Crate nakadion

source ·
Expand description

Nakadion

A client for the Nakadi Event Broker.

Summary

Nakadion is client that connects to the Nakadi Subscription API. It does all the cursor management so that users can concentrate on implementing their logic for processing events. The code implemented to process events by a user does not get in touch with the internals of Nakadi.

Nakadion processes batches of events from Nakadi on a worker per partition basis. A worker new is spawned for each new partion discovered. These workers are guaranteed to be run ona single thread at a time.
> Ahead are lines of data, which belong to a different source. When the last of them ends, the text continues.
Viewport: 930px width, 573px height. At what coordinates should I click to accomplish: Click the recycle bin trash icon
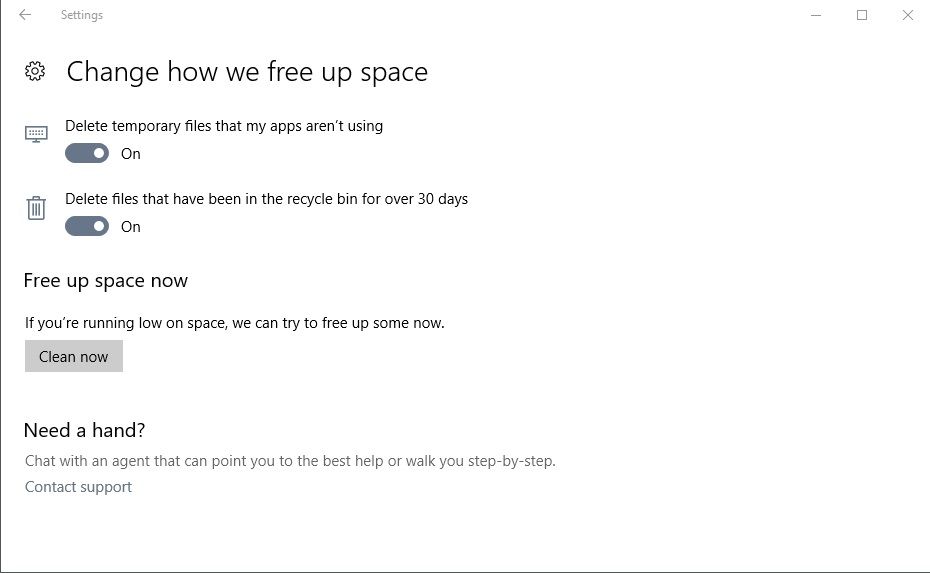point(36,208)
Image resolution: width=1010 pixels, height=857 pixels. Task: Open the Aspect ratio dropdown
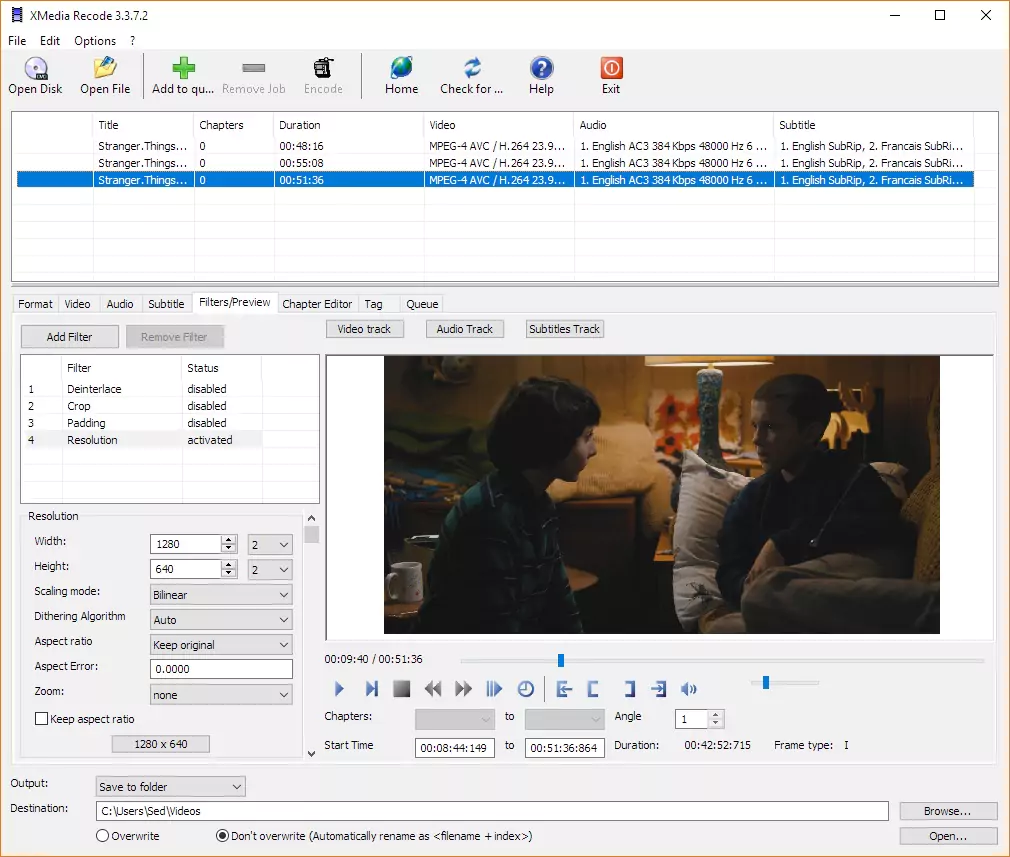pyautogui.click(x=220, y=644)
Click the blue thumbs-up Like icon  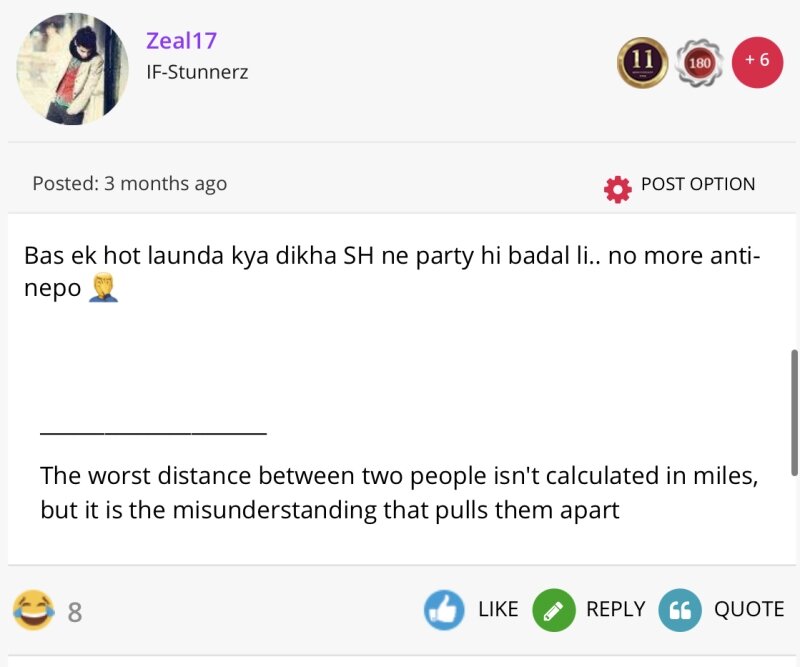click(x=443, y=609)
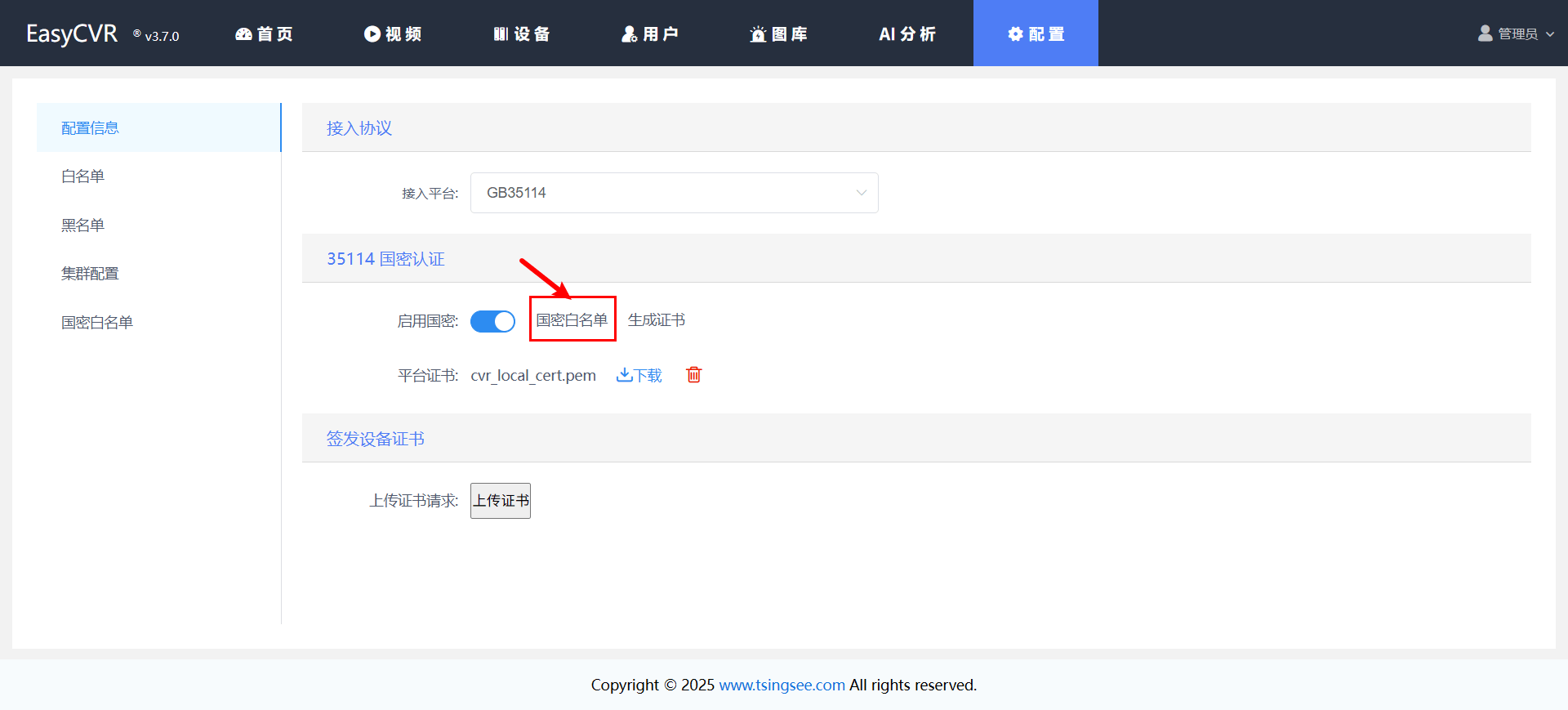
Task: Visit the www.tsingsee.com footer link
Action: (x=782, y=685)
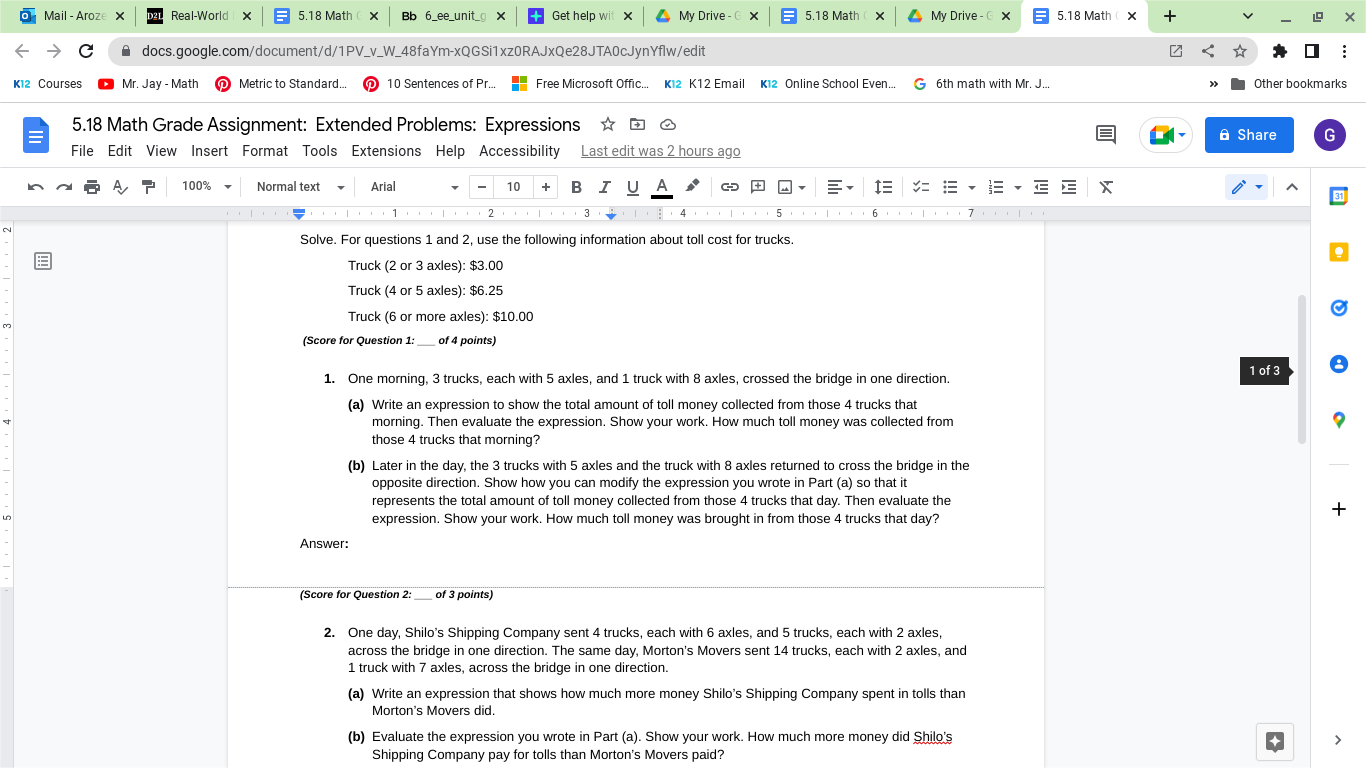Viewport: 1366px width, 768px height.
Task: Toggle checklist formatting
Action: click(920, 187)
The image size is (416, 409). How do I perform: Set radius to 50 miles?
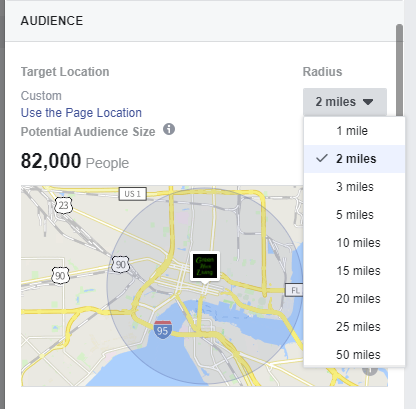pos(354,355)
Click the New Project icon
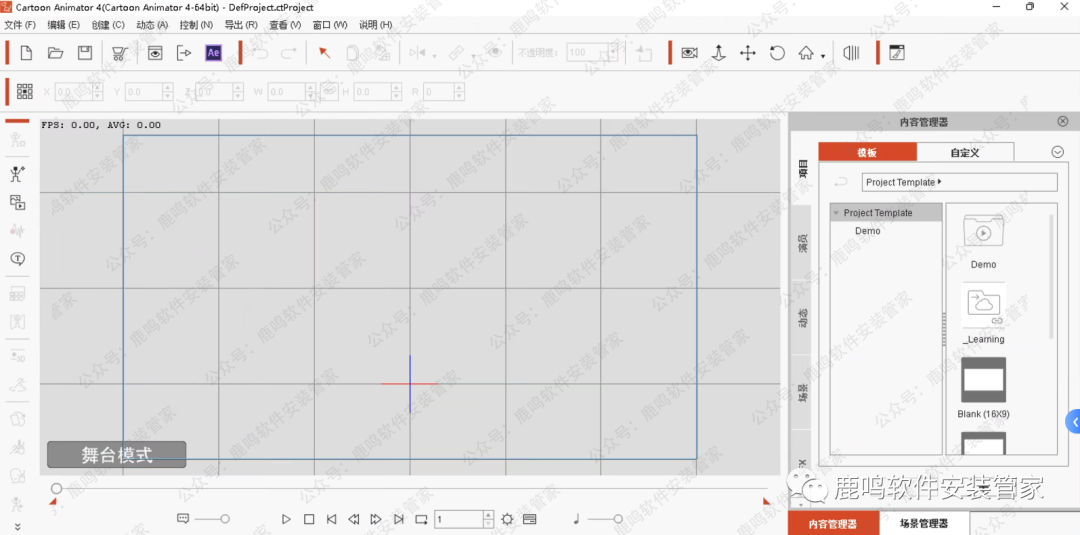Image resolution: width=1080 pixels, height=535 pixels. pyautogui.click(x=27, y=53)
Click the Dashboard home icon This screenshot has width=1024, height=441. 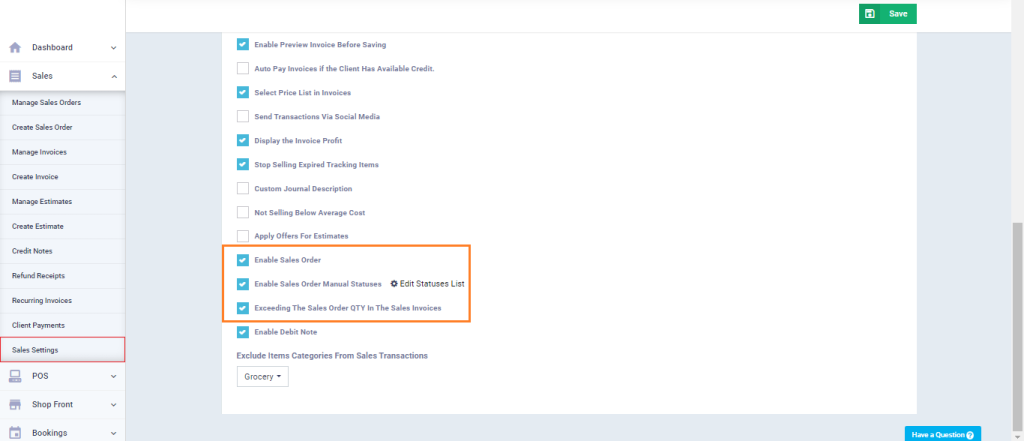15,47
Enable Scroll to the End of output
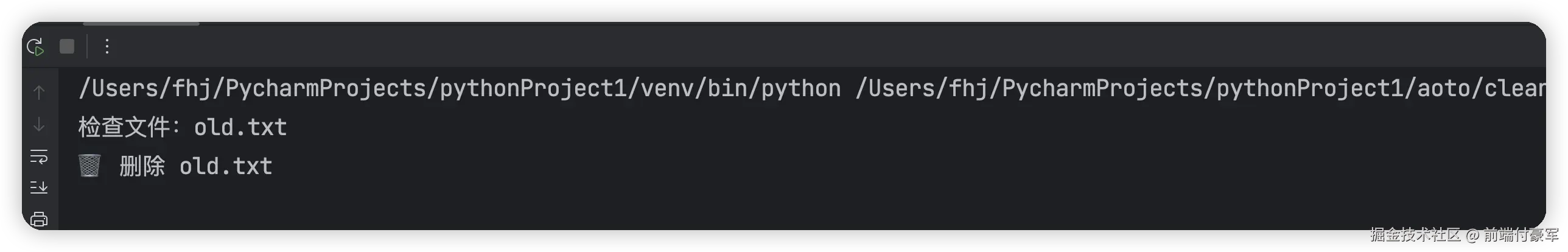The image size is (1568, 252). point(39,187)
To process batches of events a handler factory has to be implemented which is creates handlers that are executed by the workers.

Nakadion is almost completely configurable with environment variables.

Please have a look at the documentation of Nakadi first to become comfortable with the concepts of Nakadi.

How to use

  1. Do some imports
use nakadion::*;
use nakadion::auth::*;
  1. Implement a BatchHandler that contains all your batch processing logic

// Use a struct to maintain state
struct MyHandler {
    pub count: i32,
}

// Implement the processing logic by implementing `BatchHandler`
// Keep in mind that there is also `TypedBatchHandler` which can
// deserialize the events.
impl BatchHandler for MyHandler {
    fn handle(&mut self, _event_type: EventType, _events: &[u8]) ->
        ProcessingStatus {
            self.count += 1;
           ProcessingStatus::processed_no_hint()
    }
}
  1. Implement a HandlerFactory that creates handlers for the workers.
// You could also maintain shared state in the `HandlerFactory`
struct MyHandlerFactory;

// Now we implement the trait `HandlerFactory` to control how
// our `BatchHandler`s are created
impl HandlerFactory for MyHandlerFactory {
    type Handler = MyHandler;
    fn create_handler(&self, _partition: &PartitionId)
    -> Result<Self::Handler, CreateHandlerError> {
        Ok(MyHandler{ count: 0 })
    }
}

let handler_factory = MyHandlerFactory;
  1. Configure Nakadion and the access token provider

// You only need this if you do not want to
// create this from the environment
use nakadion::api::SubscriptionRequest;

// This can be configured via environment variables
let subscription_discovery = SubscriptionDiscovery::Application(
    SubscriptionRequest {
        owning_application : "my_app".to_string(),
        event_types: vec!["my_event_type".to_string()],
        read_from: None,
    }
);

// Create a builder and configure it
let builder = NakadionBuilder::default()
    .nakadi_host("https://my.nakadi.net")
    .subscription_discovery(subscription_discovery);

// We also need to tell Nakadion how to get tokens
let token_provider = NoAuthAccessTokenProvider;
  1. Start Nakadion

// Start Nakadion
let nakadion = builder.build_and_start(handler_factory,
token_provider).unwrap();

// Nakadion will stop once the binding `nakadion` runs out of scope.
// Nakadion can be cloned and also be stopped it manually
// You can also let Nakadion block the current thread until it stops.
// nakadion.block_until_stopped();

How Nakadion works

Load balancing

A started instance connects to the Nakadi Event Broker with one active connection. Due to Nakadi`s capability of automatically distributing partitions among clients Nakadion does not need to track concurrently consuming clients. In most use cases it does not make any sense to have more clients running than the number partitions assigned to an event type.

Consuming events

Nakadi delivers events in batches. Each batch contains the events of a single partition along with a cursor that is used for reporting progress to Nakadi.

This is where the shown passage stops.